Grant recipients, higher education projects

The four higher education recipients for the spring 2018 grant round are:

"Technology Design for Coffee Production in Colombia: A Co-Design Experience" — Dan Frey, professor of mechanical engineering. Frey, PhD student Pedro Reynolds-Cuéllar, and their team will develop an Independent Activities Period course for both graduate and undergraduate students from all five MIT schools. Students in the course will co-create or re-design, along with Colombian coffee farmers, technologies for different stages of the coffee production process in Colombia in the context of climate change adaptation.

"Advancing Socially-Directed STEM Education" — Christine Ortiz, the Morris Cohen Professor of Materials Science and Engineering. This project will focus on the development of course materials to be implemented in the MIT fall term class 3.087 (Materials, Societal Impact, and Social Innovation). The materials will not only be applied within MIT, but also to historically marginalized and underserved students nationwide and globally through a new nonprofit educational organization, Station1, founded by Ortiz.

"'Social IT Solutions' Workshop in Tanzania" — Lisa Parks, professor of comparative media studies. The “Social IT Solutions” workshop will equip computer science students at the Dar es Salaam Institute of Technology (DIT) and the State University of Zanzibar (SUZA) with interdisciplinary knowledge and skills in the areas of information communication technologies for development, digital media, and design learning. The MIT team, which will include four students, will work alongside faculty from DIT and SUZA to facilitate a two-week workshop for Tanzanian computer science students.

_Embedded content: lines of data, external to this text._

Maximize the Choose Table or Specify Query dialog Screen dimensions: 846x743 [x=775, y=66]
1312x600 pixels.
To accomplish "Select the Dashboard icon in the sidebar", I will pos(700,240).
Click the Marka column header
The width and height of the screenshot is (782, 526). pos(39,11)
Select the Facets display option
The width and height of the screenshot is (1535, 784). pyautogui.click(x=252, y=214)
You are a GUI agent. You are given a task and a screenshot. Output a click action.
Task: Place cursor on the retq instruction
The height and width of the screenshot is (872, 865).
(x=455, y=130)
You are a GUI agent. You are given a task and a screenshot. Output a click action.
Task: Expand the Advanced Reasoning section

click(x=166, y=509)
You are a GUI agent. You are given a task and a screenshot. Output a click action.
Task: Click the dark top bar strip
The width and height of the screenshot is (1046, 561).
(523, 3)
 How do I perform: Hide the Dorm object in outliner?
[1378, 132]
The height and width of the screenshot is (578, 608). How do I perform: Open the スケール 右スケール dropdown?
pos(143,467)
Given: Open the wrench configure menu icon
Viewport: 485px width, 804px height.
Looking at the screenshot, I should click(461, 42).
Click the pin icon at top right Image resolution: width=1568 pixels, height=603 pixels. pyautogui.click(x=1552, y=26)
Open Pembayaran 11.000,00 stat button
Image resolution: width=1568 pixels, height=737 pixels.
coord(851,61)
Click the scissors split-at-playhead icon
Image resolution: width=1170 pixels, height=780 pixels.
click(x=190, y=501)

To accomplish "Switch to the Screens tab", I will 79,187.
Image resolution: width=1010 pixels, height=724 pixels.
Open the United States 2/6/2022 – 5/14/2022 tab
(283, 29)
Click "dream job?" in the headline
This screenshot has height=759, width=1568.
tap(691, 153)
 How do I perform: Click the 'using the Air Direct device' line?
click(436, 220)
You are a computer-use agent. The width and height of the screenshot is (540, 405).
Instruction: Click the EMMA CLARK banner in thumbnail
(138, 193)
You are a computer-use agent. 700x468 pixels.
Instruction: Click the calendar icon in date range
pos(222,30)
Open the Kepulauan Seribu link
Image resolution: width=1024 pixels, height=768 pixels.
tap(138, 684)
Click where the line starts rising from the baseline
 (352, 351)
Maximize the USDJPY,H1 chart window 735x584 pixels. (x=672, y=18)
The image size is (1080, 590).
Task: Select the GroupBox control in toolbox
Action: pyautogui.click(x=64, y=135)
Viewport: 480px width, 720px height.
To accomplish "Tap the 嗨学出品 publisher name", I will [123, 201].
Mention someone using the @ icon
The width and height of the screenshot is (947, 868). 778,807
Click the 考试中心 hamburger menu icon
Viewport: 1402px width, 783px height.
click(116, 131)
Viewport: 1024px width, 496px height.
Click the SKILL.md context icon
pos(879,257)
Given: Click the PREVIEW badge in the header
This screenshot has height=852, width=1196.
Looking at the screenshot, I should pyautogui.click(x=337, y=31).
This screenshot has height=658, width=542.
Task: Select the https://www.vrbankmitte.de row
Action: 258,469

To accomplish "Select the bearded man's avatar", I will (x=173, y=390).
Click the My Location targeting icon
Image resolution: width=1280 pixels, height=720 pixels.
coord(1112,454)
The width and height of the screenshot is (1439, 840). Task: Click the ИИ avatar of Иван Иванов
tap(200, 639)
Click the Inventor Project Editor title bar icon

"Skicinuwi-npisun: A Community-Centered Project for Documentation and Teaching of the Passamaquoddy Language" — Norvin Richards, professor of linguistics. This project supports the work of linguistics graduate student Newell Lewey, from the Passamaquoddy nation of northern Maine, to support language teaching and curriculum development to help preserve the severely endangered Passamaquoddy language. It also provides funds for MIT linguists to work with the remaining speakers of the language, both to help with the creation of pedagogical materials and to further understanding of the grammar of the language. Copies of all records and materials will be provided to the Passamaquoddy tribe, as well as being archived at MIT.